Die Planeten unseres Sonnensystems

sind etwas ganz besonderes. Nicht nur weil auf einen von ihnen Leben existiert, nein wir haben hier die Möglichkeit viele verschiedene Planeten zu beobachten. Da gibt es Gesteins-Planeten wie die Venus, oder Gasplaneten wie Neptun und Uranus. Es gibt Planeten mit schönen Ringen wie Saturn, und welche mit wunderbaren Monden wie den Mars. Es gibt riesengroße Planeten wie den Jupiter oder ganz kleine wie Merkur.

 

 

Die Beobachtung dieser Planeten muss man in zwei Gruppen einteilen. Da sind zum einen die inneren Planeten, also Merkur und Venus, die zwischen der Erde und der Sonne liegen. Deren Beobachtung kann also nur bei Sonnenauf-oder Sonnenuntergang erfolgen. Dabei gestaltet sich die Beobachtung von Merkur als sehr schwierig, da er sehr klein ist.

Vorsicht: auf keinen Fall sollte ohne entsprechende Filter mit dem Teleskop direkt in die Sonne geschaut werden, da ansonsten die Netzhaut verbrennt und man auf diesem Auge erblindet.  

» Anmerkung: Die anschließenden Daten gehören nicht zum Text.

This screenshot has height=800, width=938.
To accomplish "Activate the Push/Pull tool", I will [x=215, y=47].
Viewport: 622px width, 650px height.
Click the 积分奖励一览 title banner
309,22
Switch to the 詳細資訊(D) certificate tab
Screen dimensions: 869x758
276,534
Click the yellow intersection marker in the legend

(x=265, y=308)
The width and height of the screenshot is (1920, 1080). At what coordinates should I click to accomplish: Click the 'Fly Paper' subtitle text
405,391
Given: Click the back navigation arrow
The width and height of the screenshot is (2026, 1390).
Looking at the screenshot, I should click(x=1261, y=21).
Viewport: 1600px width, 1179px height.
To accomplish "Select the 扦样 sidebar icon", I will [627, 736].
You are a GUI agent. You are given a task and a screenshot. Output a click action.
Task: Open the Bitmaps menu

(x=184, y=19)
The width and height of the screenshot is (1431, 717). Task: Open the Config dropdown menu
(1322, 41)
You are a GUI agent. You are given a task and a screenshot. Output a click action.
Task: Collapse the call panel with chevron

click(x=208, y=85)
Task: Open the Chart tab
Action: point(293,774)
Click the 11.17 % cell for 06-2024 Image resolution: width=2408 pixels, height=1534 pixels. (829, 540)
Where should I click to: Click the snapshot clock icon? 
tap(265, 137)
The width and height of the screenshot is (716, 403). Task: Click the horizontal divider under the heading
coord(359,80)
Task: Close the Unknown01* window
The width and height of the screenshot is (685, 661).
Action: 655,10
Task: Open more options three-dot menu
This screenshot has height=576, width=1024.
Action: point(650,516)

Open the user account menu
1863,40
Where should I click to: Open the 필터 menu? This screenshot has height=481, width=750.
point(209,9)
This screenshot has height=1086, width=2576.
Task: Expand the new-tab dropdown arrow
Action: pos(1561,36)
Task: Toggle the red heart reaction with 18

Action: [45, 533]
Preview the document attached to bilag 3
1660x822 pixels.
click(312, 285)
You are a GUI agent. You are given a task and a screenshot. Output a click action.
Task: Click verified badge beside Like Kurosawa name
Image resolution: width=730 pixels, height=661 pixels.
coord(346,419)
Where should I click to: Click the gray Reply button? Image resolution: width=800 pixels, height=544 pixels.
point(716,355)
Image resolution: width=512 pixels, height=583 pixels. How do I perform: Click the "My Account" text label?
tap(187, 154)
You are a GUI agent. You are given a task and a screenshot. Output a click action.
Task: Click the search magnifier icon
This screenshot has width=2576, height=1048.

Venus ist als Abend-oder Morgenstern sehr leicht auszumachen. Sie ist zu dieser Zeit meist das hellste Objekt am Himmel und wird ansonsten nur noch von der internationalen Raumstation übertroffen.

 

 

Die zweite Gruppe sind die äußeren Planeten, diejenigen die außerhalb der Umlaufbahn der Erde liegen. Also Mars, Jupiter, Saturn, Uranus und Neptun. Selbstverständlich zählen dazu auch die Monde der entsprechenden Planeten.
Dabei gestaltet sich die Beobachtung der Planeten Uranus und Neptun etwas schwieriger. Da sie sehr weit weg sind, stellen sie größere Anforderungen an das Teleskop als z.B. die Beobachtung des Mars.

 

Der Zwergplanet Pluto ist für kleinere Teleskope zu lichtschwach und daher nur schwer zu sehen.